I pieced the main part of the shirt to have the asymmetrical triangle design distinctive of the uniforms. This is the detail that really sells the look.

Problems with this piece were mainly that the knits were two different types of fabric with a different stretch variable. So it doesn’t lay completely smooth flat at some joins.
I could have also made it a little bit shorter and fitted for a better looking top, but I wanted a comfy one.

 I did receive several compliments. It is definitely a flirty fun style.

Tuesday, November 22, 2016

Bohemian Hippie Dress (Burda 7224)

Bohemian Hippie Dress (Burda 7224)


This was a 'shopping my stash' project and I had a large amount of this soft, almost crepe-like cotton jersey knit that I ordered on sale sort of by mistake before. Even when you're familiar with textile terminology, it's hard to know precisely what you're getting without seeing it in person. However, into the stash it went. And it just happened to be perfect for this project (if not for the purpose I had originally intended).

I can't describe how comfy and soft this fabric is! Lovely to wear. And it has a cute stylized floral pattern, green with purple accents on a cream base.



Quick confession: I am a pattern hoarder. I buy a bunch of them whenever there's a sale at Jo-Ann Fabrics. Burda has some unique and interesting styles but is rarely on sale, so I have to be choosy with which patterns I get. Therefore, this one was one that I seriously considered making before (not just purchasing as a passing fancy).

What can I say? I love a shirt-dress.

As far as the fact that it's a Burda "Young" pattern, the "young" seems only denote the fact that their designers think the style is more suited to younger women. Not that I believe anyone should ever be restricted in their fashion choices by the opinions of others, but this design especially seems odd to imply only younger woman can wear it. It looks quite universal to me.

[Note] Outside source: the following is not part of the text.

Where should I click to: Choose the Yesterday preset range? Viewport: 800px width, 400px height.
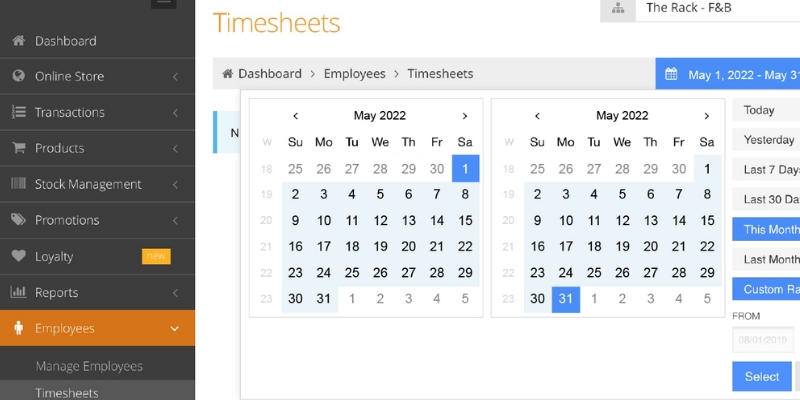tap(768, 140)
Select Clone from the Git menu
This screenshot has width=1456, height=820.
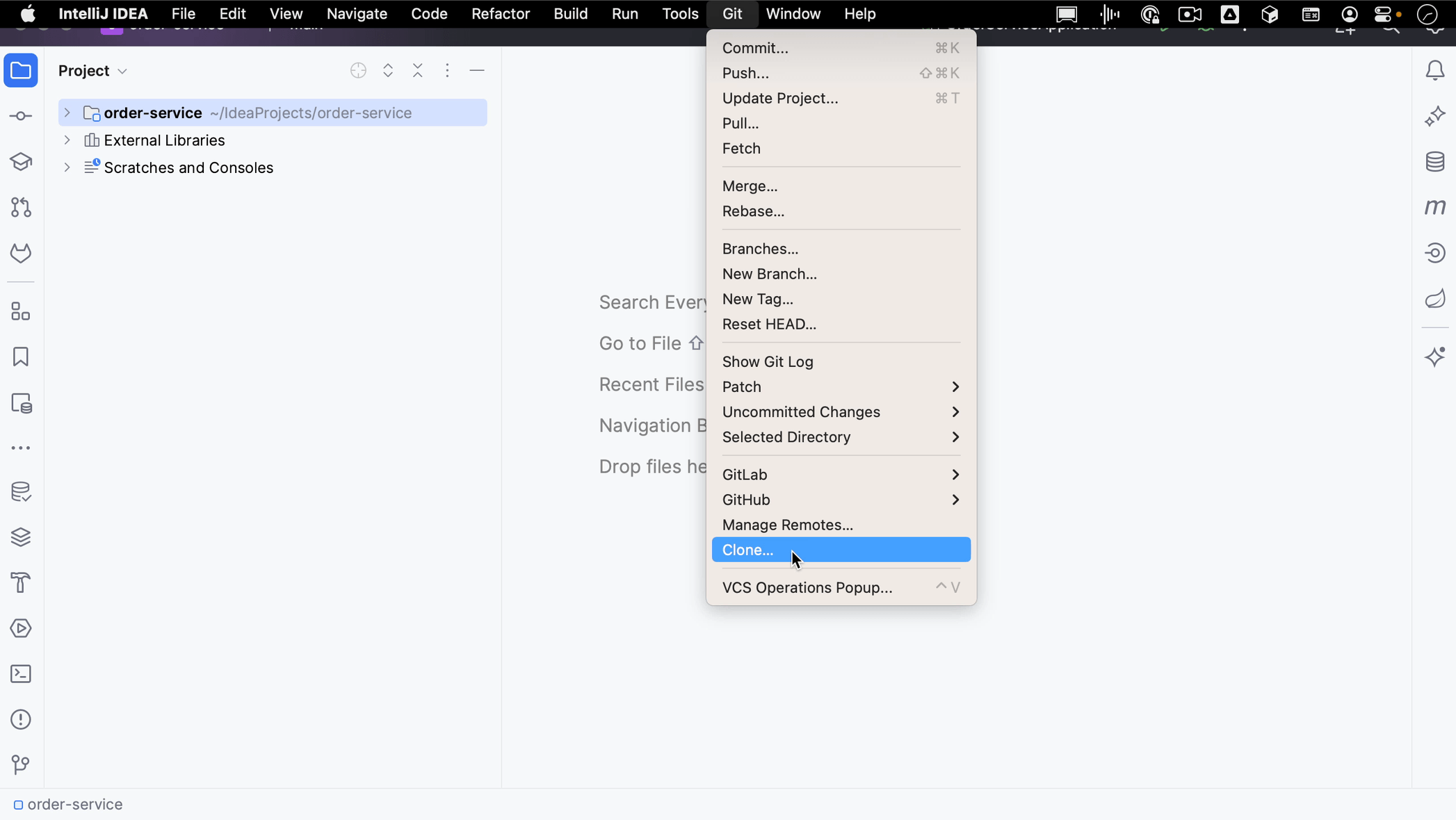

Maybe they just meant young at heart. (aka Hippies and free spirits.)

I opted for the long sleeves variation, which features a gathered flare like on medieval dresses. The bodice is simple and not very fitted (definitely needs some extra fit adjustment despite the darts, especially if using a stretch fabric such as a knit). I think if I made it again, I would lengthen the bodice. It sits about an inch higher than my natural waist (likely due to my bust size).

The pattern lends itself wonderfully to use with knits. (Especially with the aid of an overlock/serger.)




I opted for some wooden buttons I had in my stash for the dress placket. This was primarily to match a vintage wooden bead-macramé belt I inherited from another crafter's de-stash cleanse.

Pair with moccasins, sandals, flats or bare feet (seems like the most accurate option), loosely styled hair (or tie-dye bandana) and some eclectic jewelry (my Moroccan wooden bangle and magpie pocket watch necklace here) to finish off the bohemian look.

Wednesday, November 16, 2016

STEAMPUNK BABY: Overalls & Hat Sets

Overalls & Engineer/Newsboy Hat

For Steampunks of the Future... Er... Past? Or Past's Future? So that would be the Present, right?

These overalls are 12mo/1yr in size with adjustable straps and elastic in the back for fit. I had some awesome striped fabrics in my stash, as well as the gear print sage colored cotton and gold on brown polka dot.

The sage stripe was an upholstery fabric that I've made a number of things from, but this marks the end of it. And definitely worth the use in this cute design, I think.

The hat is a newsboy/engineer's style in child size, with elastic at the back for fit.